Data records:
- - - -
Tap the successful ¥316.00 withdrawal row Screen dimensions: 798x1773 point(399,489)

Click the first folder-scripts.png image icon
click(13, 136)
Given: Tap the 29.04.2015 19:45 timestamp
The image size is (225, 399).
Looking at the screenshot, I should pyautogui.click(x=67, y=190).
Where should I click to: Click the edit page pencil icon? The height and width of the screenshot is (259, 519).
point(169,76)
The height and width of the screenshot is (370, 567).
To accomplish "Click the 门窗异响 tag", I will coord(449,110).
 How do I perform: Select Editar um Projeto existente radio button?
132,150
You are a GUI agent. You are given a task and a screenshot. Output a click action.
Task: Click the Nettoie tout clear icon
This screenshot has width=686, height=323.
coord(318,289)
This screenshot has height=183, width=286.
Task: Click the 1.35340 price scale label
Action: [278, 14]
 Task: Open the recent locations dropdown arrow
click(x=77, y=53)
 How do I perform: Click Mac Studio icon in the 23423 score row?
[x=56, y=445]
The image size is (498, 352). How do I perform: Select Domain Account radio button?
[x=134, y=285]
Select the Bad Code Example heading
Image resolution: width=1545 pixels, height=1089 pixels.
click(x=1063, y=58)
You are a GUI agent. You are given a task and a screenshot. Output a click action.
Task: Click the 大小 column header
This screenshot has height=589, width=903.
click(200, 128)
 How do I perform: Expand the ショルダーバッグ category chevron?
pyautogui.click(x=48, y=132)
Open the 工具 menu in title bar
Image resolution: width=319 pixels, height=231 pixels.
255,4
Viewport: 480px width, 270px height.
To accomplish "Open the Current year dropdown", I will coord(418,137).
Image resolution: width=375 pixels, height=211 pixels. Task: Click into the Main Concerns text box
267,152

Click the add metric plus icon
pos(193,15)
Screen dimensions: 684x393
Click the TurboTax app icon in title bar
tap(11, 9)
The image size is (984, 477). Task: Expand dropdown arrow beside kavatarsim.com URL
- - - -
ACTIVITY: With "accomplish" as the word to match, copy each line of the records that has it.

YOUR RESPONSE:
To accomplish "Click the 门窗异响 tag", I will coord(449,110).
To accomplish "Open the Current year dropdown", I will coord(418,137).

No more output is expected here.